The adversary cannot break:

  • Module-LWE hardness (the foundation of Kyber-768).
  • Collision-resistance of standardized hash functions (SHA-3, Poseidon).
  • STARK soundness.

If any of the above falls, Sombra's guarantees fall with them.

What Sombra protects

Confidentiality of transfers. Amounts, recipients, and memos are hidden in the encrypted note payload. They remain hidden even if the ciphertext is archived today and the adversary acquires a quantum computer later.

Vault unlinkability. Distinct vaults belonging to the same user cannot be linked from on-chain data alone. Observers cannot cluster vaults by activity pattern.

Soundness. No counterfeit value can be minted. Every output note is backed by input notes of equal total value, enforced by the STARK constraint system.

Spend authorization. Only the holder of the Kyber-768 secret key can authorize a spend. The ZK proof of decryption binds the spend to knowledge of the secret, without revealing it.

Transfer-graph privacy. Who-paid-whom cannot be reconstructed from chain data. Each transfer's input and output commitments are unlinkable beyond what a single commitment reveals.

What Sombra does not protect (MVP1)

These are known limitations of the MVP. Some are addressed in the roadmap; some are out of scope for any cryptographic protocol.

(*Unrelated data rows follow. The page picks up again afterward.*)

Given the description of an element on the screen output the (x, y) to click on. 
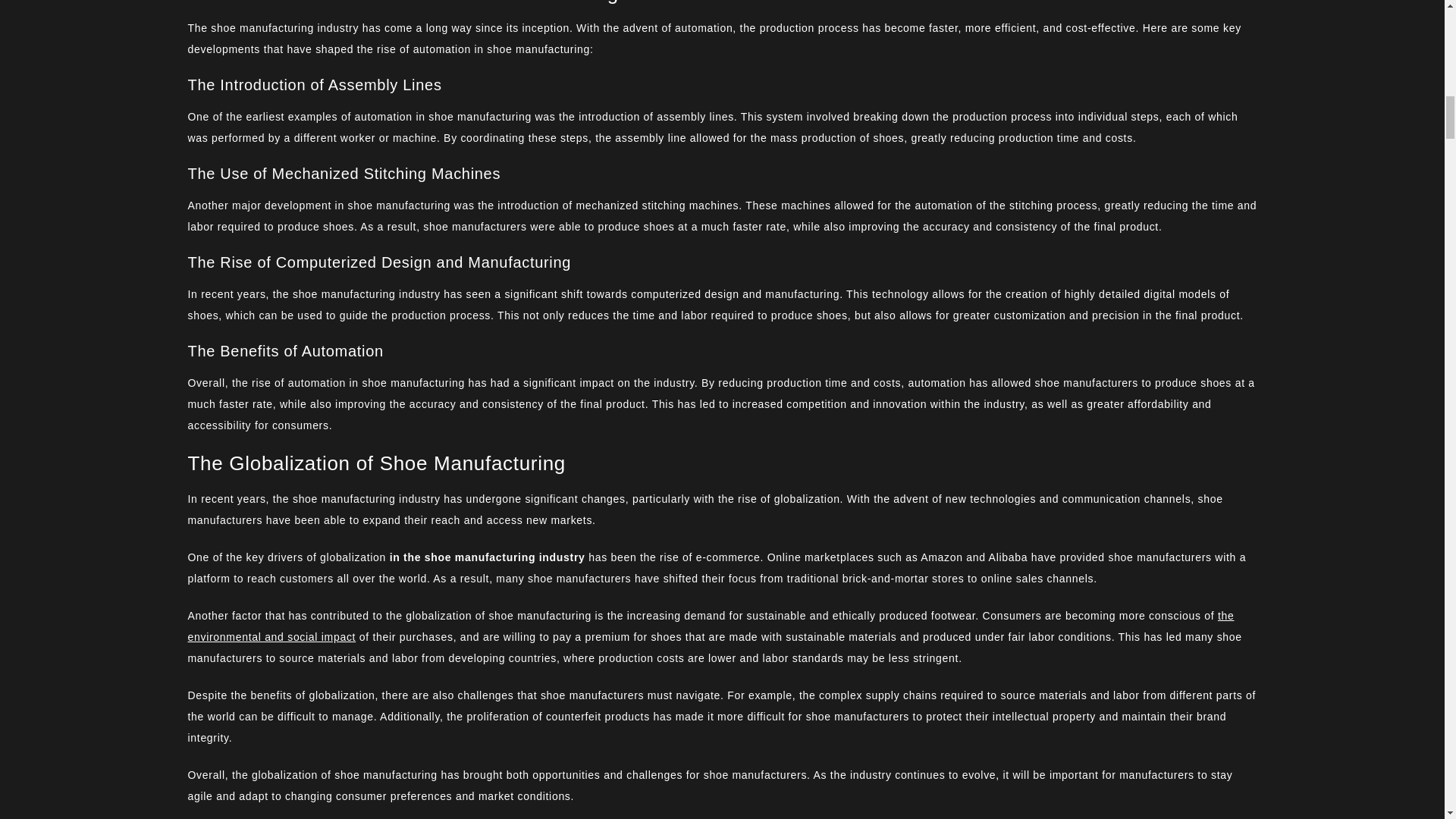
the environmental and social impact (710, 625)
Given the description of an element on the screen output the (x, y) to click on. 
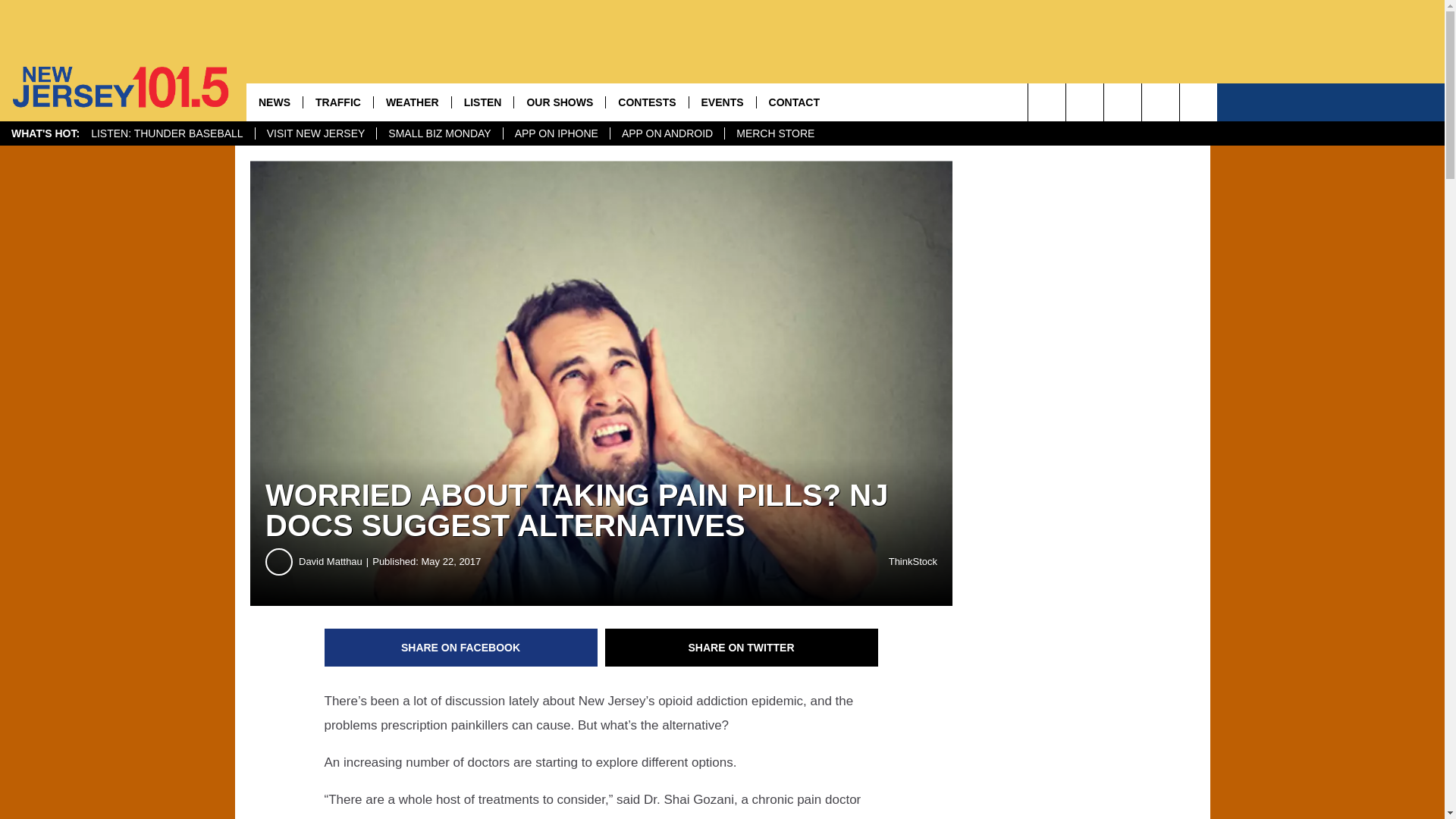
LISTEN (482, 102)
Share on Facebook (460, 647)
NEWS (274, 102)
LISTEN: THUNDER BASEBALL (166, 133)
WEATHER (411, 102)
Share on Twitter (741, 647)
SMALL BIZ MONDAY (438, 133)
VISIT NEW JERSEY (315, 133)
APP ON IPHONE (556, 133)
MERCH STORE (774, 133)
Given the description of an element on the screen output the (x, y) to click on. 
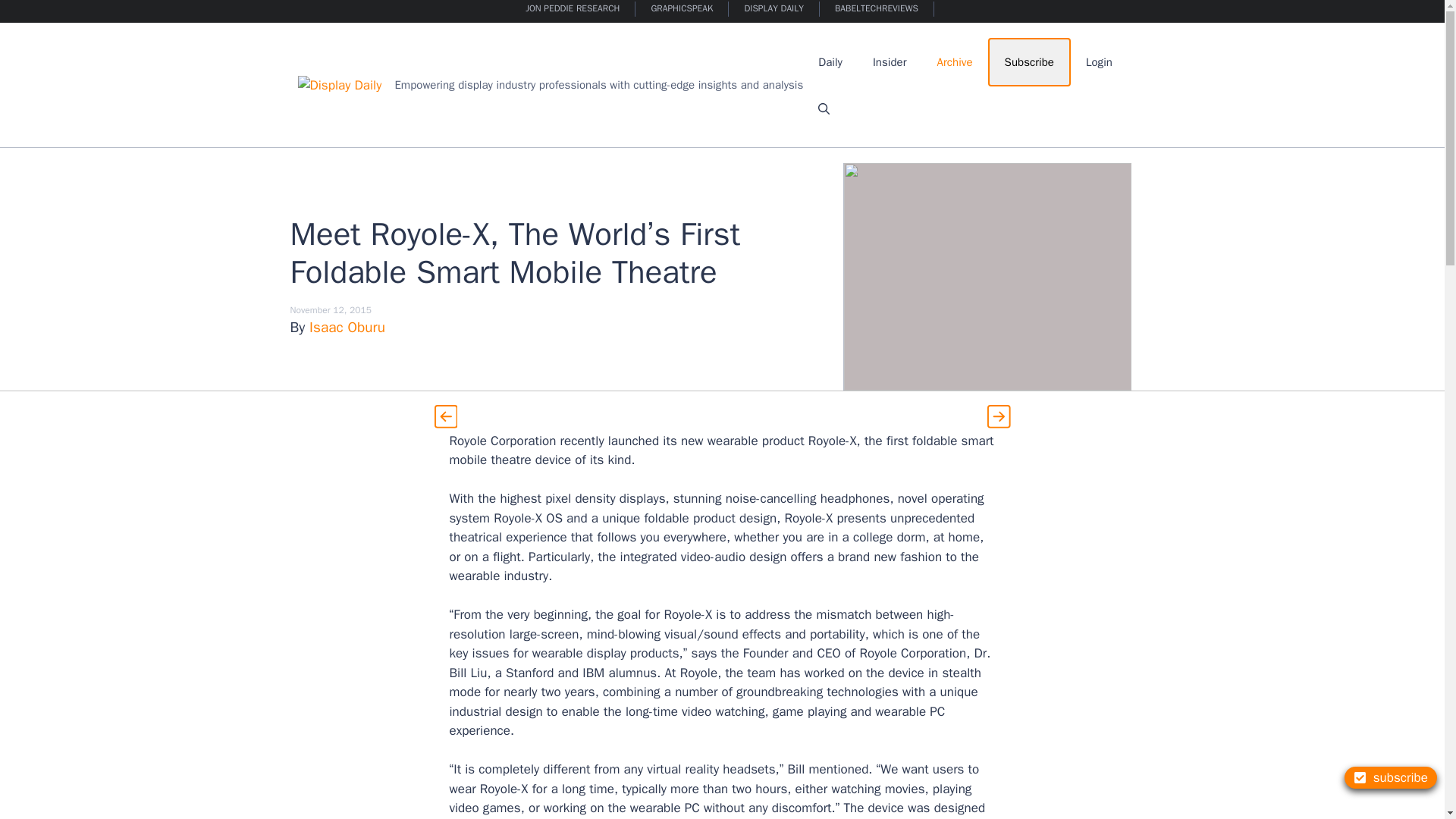
Subscribe (1029, 62)
BABELTECHREVIEWS (876, 8)
GRAPHICSPEAK (681, 8)
Daily (830, 62)
Login (1098, 62)
DISPLAY DAILY (773, 8)
subscribe (1390, 776)
JON PEDDIE RESEARCH (572, 8)
Insider (889, 62)
subscribe (1390, 776)
Archive (954, 62)
Isaac Oburu (346, 327)
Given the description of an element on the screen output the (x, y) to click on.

Depositing an asset into a vault produces a visible on-chain edge between the external wallet and the vault. Observers can see that wallet X funded vault Y. Once the user transacts inside the shielded pool, subsequent activity is private — but the initial funding step is not.

Mitigation path: A vault-less quantum-native token is proposed in the research roadmap. Minting such a token would not require the deposit step, eliminating the on-ramp link. This is a research direction without a committed timeline.

Practical advice today: If on-ramp privacy matters to you, fund the vault through a path that doesn't tie your identity to the external wallet used for the deposit.

Wrapped-token provenance

Assets bridged from chains that rely on classical-signature cryptography inherit the source chain's quantum exposure. A quantum adversary who can break the source chain's signatures can, in principle, counterfeit on the source chain, which affects the wrapped representation in Sombra.

Practical advice: Understand the provenance of any wrapped asset you bring into Sombra. Sombra's post-quantum guarantees apply to Sombra's own primitives — they don't upgrade the security of a classical asset bridged in.

User-side key compromise

If the user's seed is stolen, their vault is compromised. Sombra cannot defend against endpoint compromise, malware, phishing, or coerced disclosure.

Practical advice: Standard key hygiene. Hardware isolation for the seed is recommended.

Side-channel and physical attacks

Timing, power, and electromagnetic side channels on the user's device are out of scope. Physical attacks on the device are out of scope.

Solana consensus failure

Sombra inherits Solana's L1 security model. If Solana halts, reorgs, or is compromised at consensus layer, Sombra is affected accordingly.

Network-layer metadata

IP metadata, timing correlation across transactions, and other network-level identifiers are not hidden by Sombra. An observer with access to network-level metadata can correlate submissions even if the on-chain data is shielded.

Practical advice: If network-level privacy matters, submit transactions through a privacy-preserving relay.

Off-chain correlation

If a user publicly announces a deposit, signs a message tying a vault to an identity, or leaks side-channel information through an application, the cryptography can't undo it.

Audit status

Sombra is pre-launch. Audit scope, auditors, and publication cadence are TBD before beta. No production value should be committed until audits publish.

Responsible disclosure

A responsible-disclosure process will be published before beta. In the interim, security-relevant findings can be routed through the GitHub issues linked in the site header.